XGBoost is a new implementation of the gradient tree boosting technique. XGBoost has been tested in a series of datasets for QSAR modelling, achieving high accuracy and requiring much less computation time than deep neural nets63. There are several adjustable parameters in XGBoost. In this study, the step size shrinkage (eta), maximum depth of tree (max.depth), minimum sum of instance weight (min.child.weight), and the maximum number of iterations (nrounds) were optimized by the caret package.

Performance Evaluation

The performance of the basic classifiers and ensemble models was evaluated by five-fold cross-validation with 100 repeats. In detail, the training set was randomly divided into five equal parts. Four parts were used to train the classifier, and the fifth part was used as a test set to evaluate the performance of the classifier. Thus, five classifiers and performance indicators can be obtained. To reduce the randomness of the results, the five-fold cross-validation was repeated 100 times, resulting in a total of 500 sets of performance indicators. The performance indicators were aggregated to give an accurate performance evaluation of each model. In addition, the final ensemble models and some existing methods (software) were also evaluated using an external validation dataset.

Four performance indicators were used to evaluate the models, namely accuracy (Q), specificity (SP), sensitivity (SE), and the area under the receiver operating characteristic curve (AUC). The accuracy represents the overall prediction accuracy of carcinogens and non-carcinogens. Specificity represents the predictive accuracy for non-carcinogens, and sensitivity describes the predictive accuracy for carcinogens.

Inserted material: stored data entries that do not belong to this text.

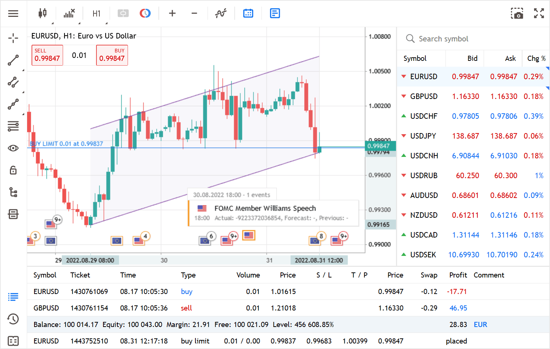Toggle the lock on drawn objects

point(13,170)
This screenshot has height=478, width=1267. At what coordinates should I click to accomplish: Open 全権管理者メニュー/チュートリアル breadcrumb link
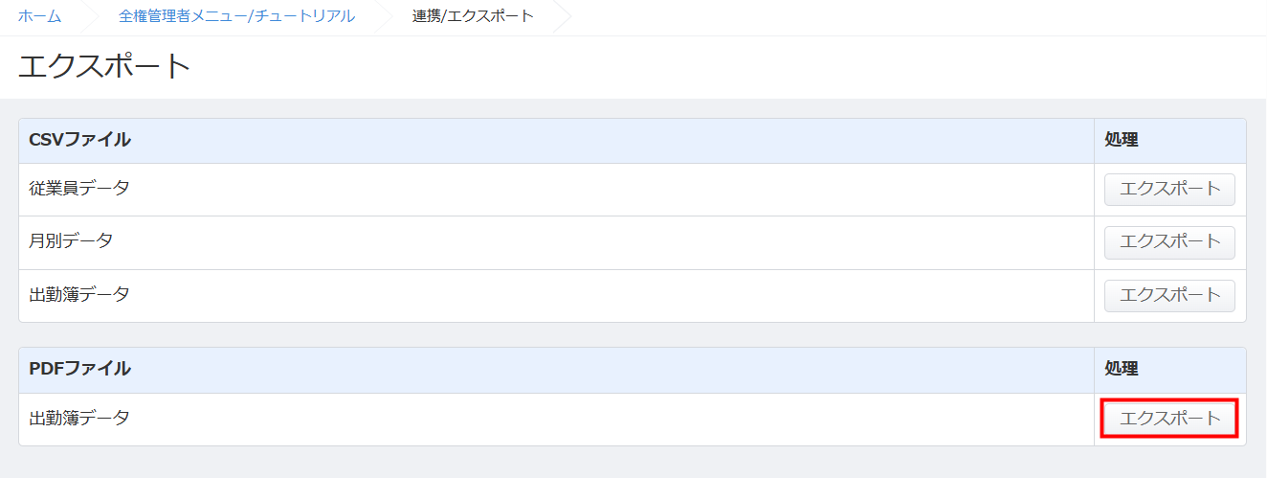pyautogui.click(x=236, y=16)
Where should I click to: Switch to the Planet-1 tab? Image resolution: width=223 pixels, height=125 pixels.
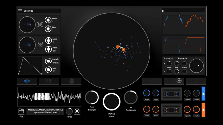[x=169, y=58]
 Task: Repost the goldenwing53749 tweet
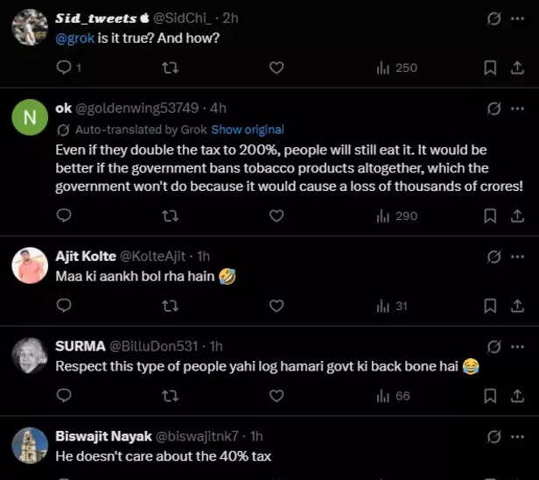coord(172,215)
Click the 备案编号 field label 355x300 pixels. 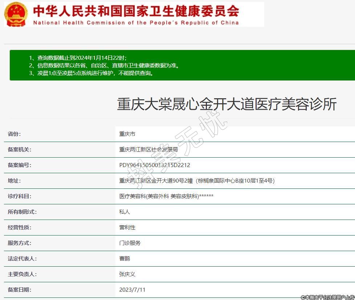(x=20, y=165)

The indicators were calculated as follows:

$$Q=\frac{TP+TN}{TP+TN+FN+FP}\times 100 \% ,$$
(1)
$$SE=\frac{TP}{TP+FN}\times 100 \% ,$$
(2)
$$SP=\frac{TN}{TN+FP}\times 100 \% ,$$
(3)

where TP (true positive) denotes the number of correctly predicted carcinogens, TN (true negative) represents the number of correctly predicted non-carcinogens, FP (false positive) represents the number of non-carcinogens predicted to be carcinogens, and FN (false negative) represents the number of carcinogen compounds predicted to be non-carcinogens.

The receiver operating characteristic curve (ROC) is a plot of the TP rate (sensitivity) against the FP rate (1-specificity) for the different possible cutoff points of a diagnostic test. The AUC was calculated as an indicator of model predictiveness.